Budgets are Sexy is one of the only websites I’ve found that just makes talking about money … kinda fun!  J Money definitely is very creative in his approach, and his articles are usually pretty entertaining.

All decisions you make should help move you from being a laborer to being a capitalist.

I like to keep inspirational quotes around the house to remind me of what’s important.  Do you have a favorite money quote you use to inspire your financial life?

Something I learned a long time ago and still remind myself with to this day is:

“No one cares about your money the way you do”. 

If you want to be wealthy, then you’ve got to go out and make it happen for yourself.  No one else is going to do it for you.  Not your job, not the government, not your parents, … not even your spouse!  It’s up to you to educate yourself about money and then use that knowledge to help yourself in the best way possible.

What are some other projects you’re working on?

In addition to writing for My Money Design, I’ve recently started another website called 1,000 Ways to Save.  1,000 Ways to Save is dedicated to generating over one thousand different ideas for spending less so that you can save more.  We explore everything from food to household purchase, travel, health, money management, … pretty much every facet of your life!  Please do check it out.

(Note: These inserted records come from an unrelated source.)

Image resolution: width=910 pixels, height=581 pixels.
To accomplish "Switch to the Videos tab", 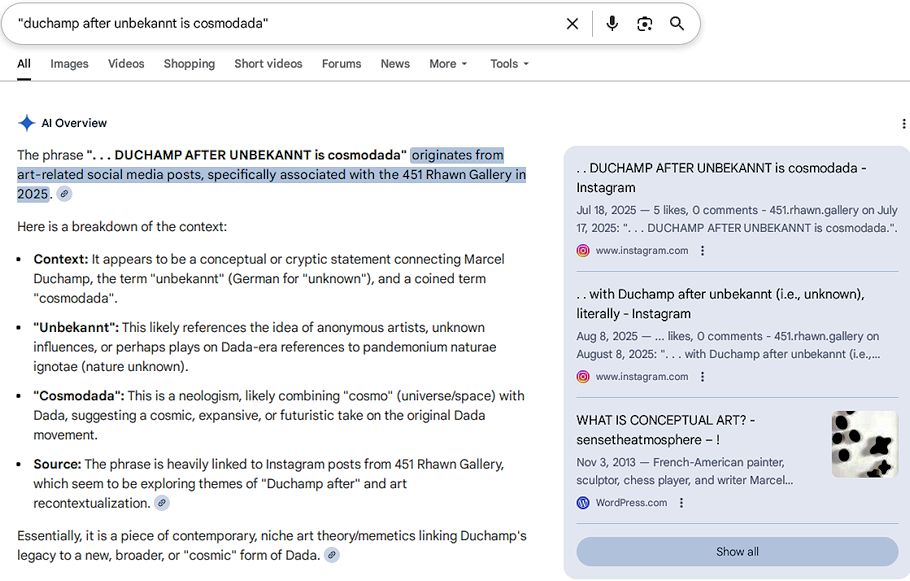I will click(x=126, y=64).
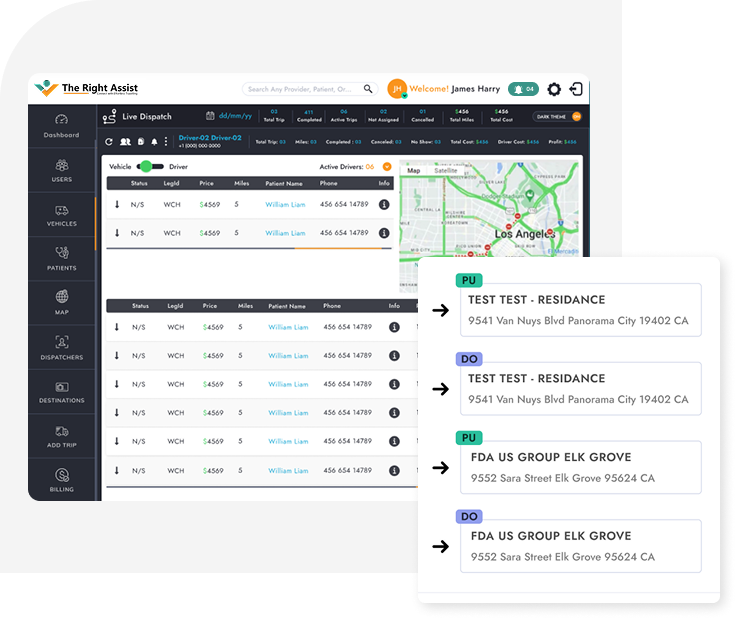
Task: Open the three-dot more options menu
Action: 168,142
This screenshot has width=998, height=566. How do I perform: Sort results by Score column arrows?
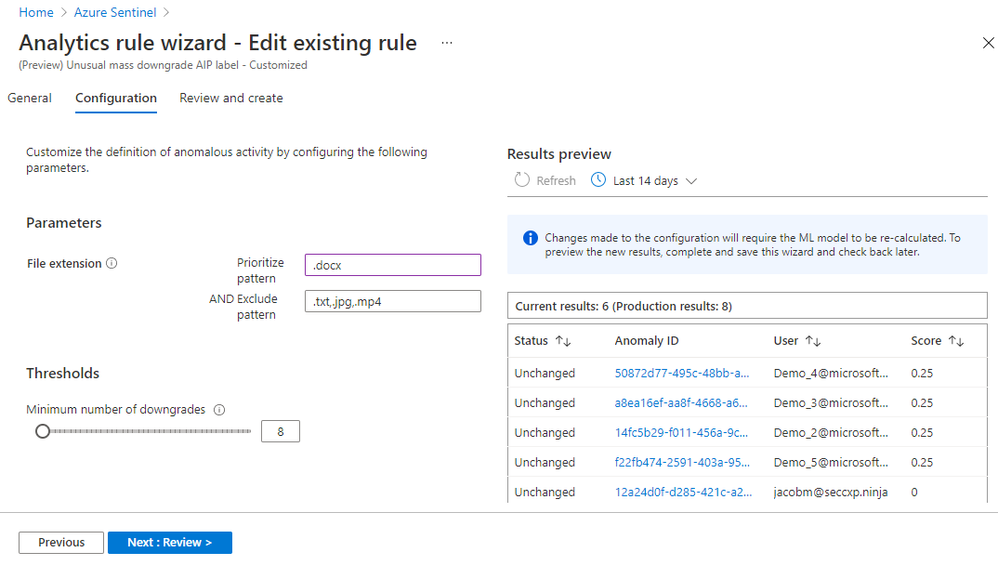[x=956, y=341]
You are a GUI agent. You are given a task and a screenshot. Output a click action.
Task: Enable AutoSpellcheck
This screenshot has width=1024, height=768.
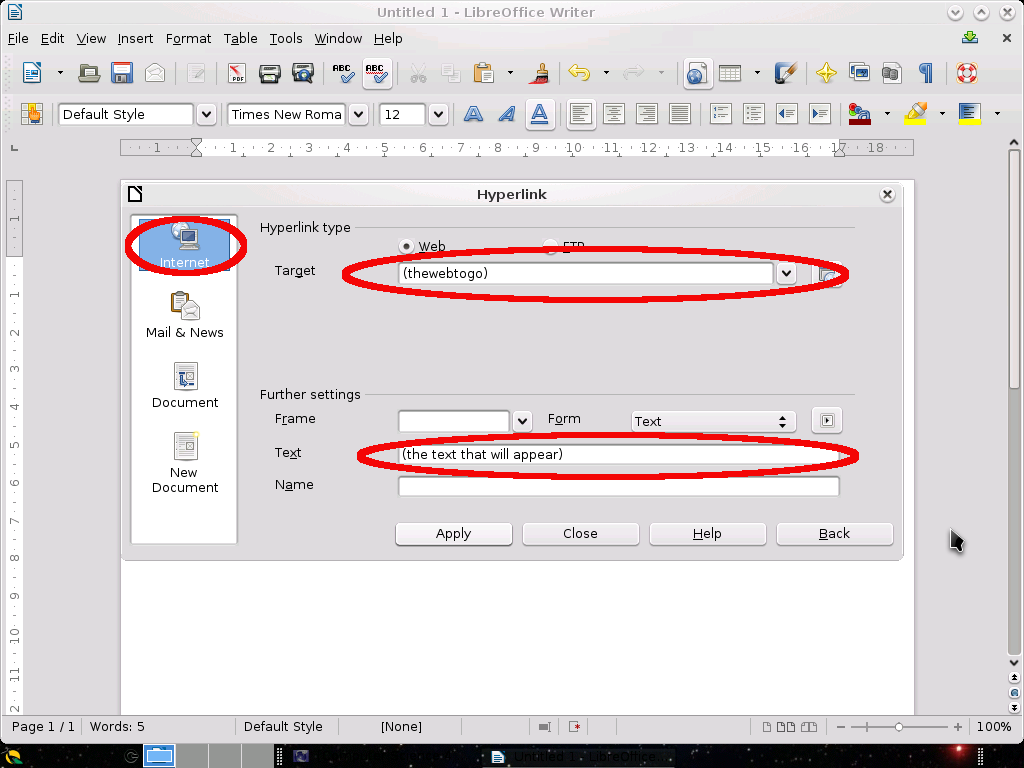(x=377, y=74)
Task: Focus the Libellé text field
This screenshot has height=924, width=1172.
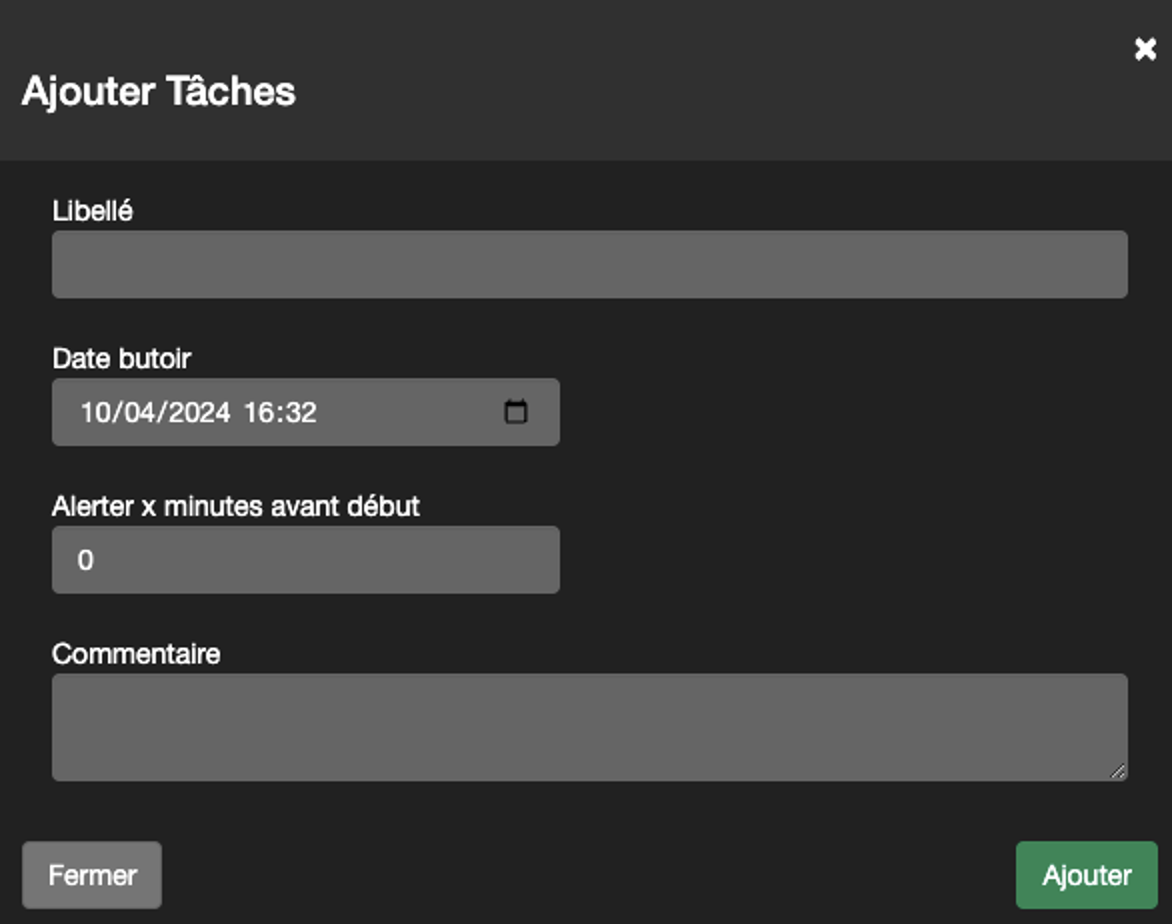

Thanks for contributing to Financial Literacy Month here on Enwealthen, DJ!

We’d love to have you be a part of the My Money Design community!  Feel free to sign-up to our mailing list.  Or stay in touch via Facebook and Twitter.

Readers, please share your thoughts on DJ’s experiences, any additional questions you have, and suggestions for who else you’d like to see interviewed in the comments below.  And please do share this with your friends on Facebook, Twitter, and Pinterest.  Thanks!

2 COMMENTS

  1. Great interview, MMD! And you’re definitely right about how people treat a 401k. I remember not even taking a look at the funds it was invested in until a year and a half ago. Thankfully now I have that money in low cost index funds instead of retirement date funds. It wasn’t until a couple years ago that I started really ramping up my contributions, now at 25% (compared to my first job where I don’t even know if I was getting the employee match or not).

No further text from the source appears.